Avete pensato di spostare la vostra attenzione dal mare a qualcos’altro, e quali saranno i prossimi passi di StC?
“Vorremmo espanderci anche alla cura dei fiumi e dei laghi: sempre e comunque acqua e blue economy. Abbiamo in cantiere due nuovi progetti in questo senso, mentre stiamo puntando dal punto di vista aziendale allo scale up, ampliando il bacino clienti e finanziatori per uscire non solo nel mercato europeo, ma possibilmente anche mondiale. Siamo per questo disponibili a sentire più voci e a raccogliere iniziative, e per questo vi invitiamo ad andare nella nostra pagina web o scrivere a info@seathechange.eu.
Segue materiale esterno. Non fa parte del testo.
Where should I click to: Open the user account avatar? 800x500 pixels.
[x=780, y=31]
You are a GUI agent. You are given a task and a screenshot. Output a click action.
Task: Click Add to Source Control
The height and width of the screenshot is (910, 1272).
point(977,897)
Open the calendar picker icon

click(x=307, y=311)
Alberto: stiamo, secondo te, come umanità intera, facendo dei passi in avanti verso un mondo più ecologico?
“A livello generale, sicuramente dei passi avanti sono stati fatti, in alcuni Paesi di più, in altri di meno. Come parere personale, avremmo bisogno di una classe politica più presente e impegnata verso la protezione del pianeta, che incentivasse le politiche e le aziende che si occupano di questi temi”.

Temi, in generale, riguardanti la sostenibilità ambientale, e nello specifico gli ecosistemi marini, che portino a soluzioni fattive e concrete nella lotta al cambiamento climatico, soprattutto per quanto riguarda la vita sotto i mari, così come cita il goal 14 dell’agenda 2030 dell’ONU sullo sviluppo sostenibile. Uno sviluppo da vedere anche attraverso il mare: un cambiamento marittimo, per una vita più equa, tra l’essere umano e l’ecosistema Terra.